Start of Text segment

At about 9:15 I am about a mile out from the airport and my JCrew Cafe Pants are soaked from mid-thigh to my ankle. I stop at the ramada in Ponderosa Trails Park, having decided perhaps I had miscalculated the exact time the rain would arrive and that I should call Bob and ask him to pick my up at the fire station on Lake Mary Road and take me to the dentist. Seriously, this trench, Audrey Hepburn worthy as it is, fails the water-proof test as the moisture is gradually penetrating the sleeves and I am pretty sure I'll freeze in an air conditioned dental office. Oh, merde! I left my cell charging next to my desk at work. Quel dommage. Nothing left to push on and hope that I pedal out of the rain soon. I remind myself that the daughter of a U.S. Marine does not under any circumstances complain about a little rain, after all it's not nuclear fall out.

End of Text segment
Start of Entries supplied

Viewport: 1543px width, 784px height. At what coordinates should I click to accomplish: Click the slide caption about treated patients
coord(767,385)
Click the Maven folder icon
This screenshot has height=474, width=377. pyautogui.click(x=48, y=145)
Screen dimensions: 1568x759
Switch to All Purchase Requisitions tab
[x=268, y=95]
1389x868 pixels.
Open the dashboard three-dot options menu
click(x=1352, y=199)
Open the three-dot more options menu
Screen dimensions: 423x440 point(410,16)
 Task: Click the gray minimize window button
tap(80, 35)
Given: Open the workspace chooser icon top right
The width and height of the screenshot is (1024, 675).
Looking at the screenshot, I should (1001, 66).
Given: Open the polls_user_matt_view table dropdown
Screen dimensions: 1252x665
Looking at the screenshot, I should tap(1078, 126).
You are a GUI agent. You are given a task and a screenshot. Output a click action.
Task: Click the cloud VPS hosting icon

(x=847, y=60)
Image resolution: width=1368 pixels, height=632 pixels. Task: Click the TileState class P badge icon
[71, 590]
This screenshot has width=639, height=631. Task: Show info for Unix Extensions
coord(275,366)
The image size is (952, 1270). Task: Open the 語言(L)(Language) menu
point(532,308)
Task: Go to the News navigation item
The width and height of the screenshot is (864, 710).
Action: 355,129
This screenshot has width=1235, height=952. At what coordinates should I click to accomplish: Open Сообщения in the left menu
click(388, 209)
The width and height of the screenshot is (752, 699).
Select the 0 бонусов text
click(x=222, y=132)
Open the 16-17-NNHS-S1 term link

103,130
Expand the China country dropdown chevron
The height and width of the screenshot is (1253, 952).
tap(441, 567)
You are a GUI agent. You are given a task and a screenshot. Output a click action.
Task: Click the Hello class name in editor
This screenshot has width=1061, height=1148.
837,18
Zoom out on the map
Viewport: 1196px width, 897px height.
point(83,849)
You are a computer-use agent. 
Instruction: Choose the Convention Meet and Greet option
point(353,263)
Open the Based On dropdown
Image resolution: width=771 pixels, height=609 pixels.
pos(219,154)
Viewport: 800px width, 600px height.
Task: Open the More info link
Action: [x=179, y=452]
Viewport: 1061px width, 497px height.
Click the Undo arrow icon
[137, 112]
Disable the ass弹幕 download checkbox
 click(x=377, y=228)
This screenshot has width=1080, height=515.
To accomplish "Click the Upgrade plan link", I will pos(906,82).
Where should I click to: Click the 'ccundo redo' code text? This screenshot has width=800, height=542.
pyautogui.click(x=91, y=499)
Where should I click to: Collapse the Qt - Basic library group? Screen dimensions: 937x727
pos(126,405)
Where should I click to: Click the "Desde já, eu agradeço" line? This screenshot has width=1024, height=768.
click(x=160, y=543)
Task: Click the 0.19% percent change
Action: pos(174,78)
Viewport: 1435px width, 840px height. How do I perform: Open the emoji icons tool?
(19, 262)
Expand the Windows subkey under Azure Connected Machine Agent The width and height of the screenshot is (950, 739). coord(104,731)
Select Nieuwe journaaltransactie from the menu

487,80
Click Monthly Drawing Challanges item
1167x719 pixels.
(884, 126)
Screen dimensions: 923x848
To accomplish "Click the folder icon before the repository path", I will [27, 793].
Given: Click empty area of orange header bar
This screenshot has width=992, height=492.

End of Entries supplied

▶ **Work request 1**: According to the passage about the rainy bike ride, where did the writer leave the cell phone?
▶ **Work request 2**: Continue the passage about the rainy bike ride, starting right after its last sentence.
These entries come from a separate source, not from the passage about the rainy bike ride.

▶ **Written answer 1**: Charging next to the writer's desk at work.

▶ **Written answer 2**:
A mile further down the road, I pedal down University Drive next to Target. At this point, the rain has not lightened is coming down a bit heavier and I am unquestionably soaked to the skin. I consider that this might have been the day to forget my no Lycra on the bike rule and bring wear my running tights and pullover for the ride and change back into my regular clothes at the dentist's office. I scold myself for not remembering to put a comb in my pannier since my hair will surely be a mess upon arrival at the dentist's office. Coulda, shoulda, didn't. This is an EXPERIENCE I remind myself, and I am learning for the next time.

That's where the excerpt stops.